We all have those patients who stick out among others. When I check the patient schedule each morning, I look for familiar names. Either I know the patient personally outside of my clinical life, or they were remarkable in this clinic for some reason, positive or negative. With that said, one patient’s name sticks out to me every time he’s on the schedule.
The patient is a White male in his 70s whom I see periodically for suspected glaucoma. His intraocular pressure (IOP) readings have always been normal, and I suspect he has glaucoma based on the appearance of his optic nerves. An uncle on his paternal side had glaucoma but reportedly did not have any overt visual sequelae.
Every time we meet for an eye examination, he follows his salutations with the same statement: “…and remember, I smoke a cigar and drink Scotch every afternoon. So, you’re just going to have to work around that.” I laugh every time, and not out of pity for someone’s bad joke. I laugh because he means it not only to be funny but to be truthful. I always follow up with my usual spiel about how alcohol and tobacco slowly poison the body. He says something along the lines of “yeah, I know, I know.”
Our most recent interaction did, however, entice me to revisit the relationship between tobacco use—specifically smoking—and glaucoma. One could surmise that common sense would indicate that smoking is essentially harmful to every tissue in the human body; however, we need evidence-based studies.
One such study examining data in the so-called SUN cohort is a quick read and publicly available for consumption at your leisure.1 The authors of this prospective cohort study sought to assess any possible relationship between current smokers and the incidence of glaucoma, as well as assess any risk thereof with passive or former smokers.
Two aspects of this study worth noting are the size of the cohort studied and the length of time during which it was prospectively followed. Both lend credibility to the evidence grade of the study: 16,797 participants making up the final sample size were identified as not having glaucoma and were followed for a median period of 8.5 years. Data on several lifestyle aspects were obtained from the study population, including whether participants were current smokers, former smokers, or had never smoked.
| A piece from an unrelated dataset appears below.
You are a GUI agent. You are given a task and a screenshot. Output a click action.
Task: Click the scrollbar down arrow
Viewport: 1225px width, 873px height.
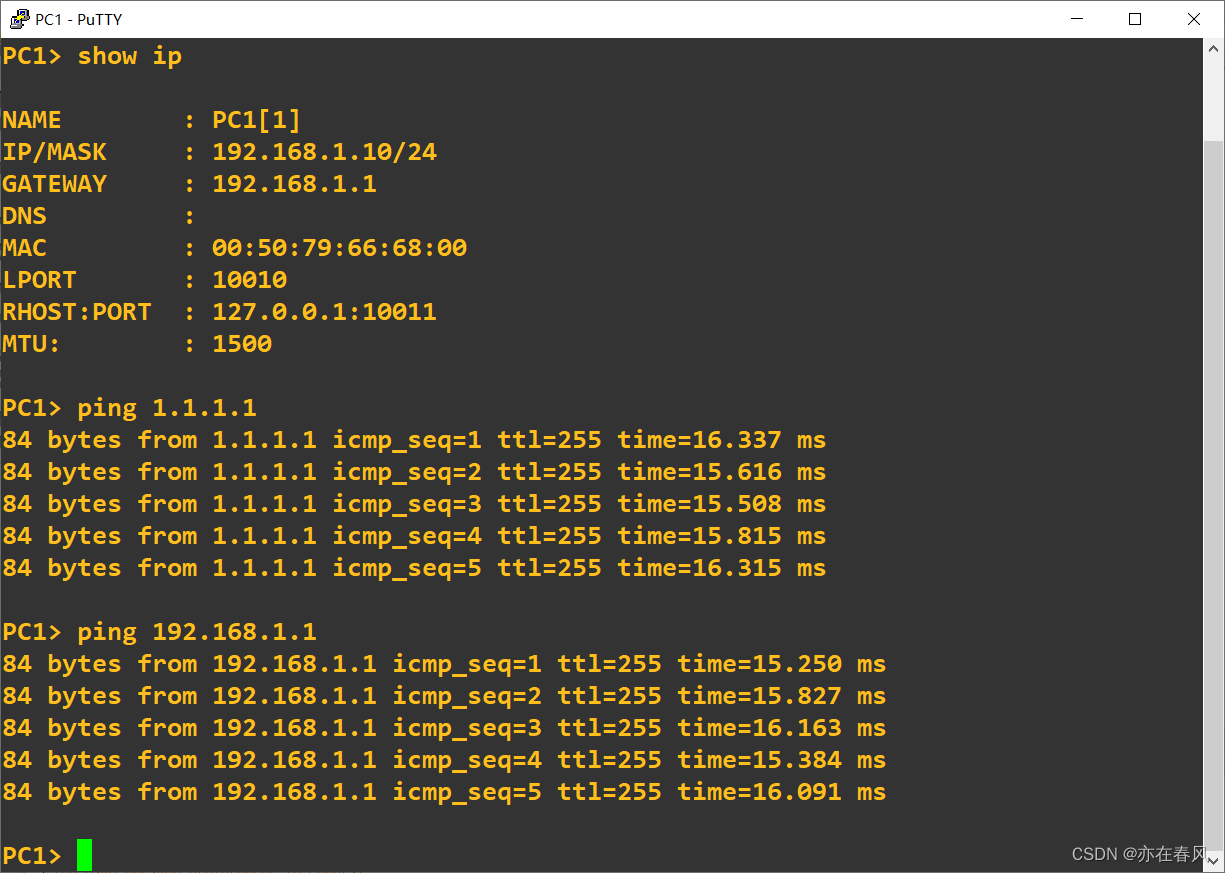[x=1213, y=860]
Other lifestyle aspects obtained included dietary habits, alcohol consumption, and exercise habits.
During the 8.5 years, 184 participants reported a new glaucoma diagnosis. There was a significantly higher risk of developing glaucoma during the timeline of the study among the cohort of current smokers. As the first sentence of this paragraph implies, the investigators relied on self-reported data by means of study questionnaires. This would seemingly downgrade the evidence profile of the study; however, the authors go on to explain that more than 50% of the study participants were “health professionals with a good medical knowledge” who were highly educated and highly motivated. The authors also explain that reports of a new glaucoma diagnosis were evaluated by an experienced ophthalmologist who was blinded from the questionnaire answers.
This study demonstrated the status of being a current smoker to be a significant risk factor for the development of glaucoma. Further, this relationship was found to be dose dependent. The authors iterated that larger studies were needed to confirm their findings; however, their evidence was compelling.
Back to my patient: The study focused on cigarettes; he smokes cigars. Therefore, I cannot soundly extrapolate the data of this study to his circumstance. I can say, however, that common sense would imply that he really isn’t doing anything to help himself, and I would be remiss not to make sure he was aware of that.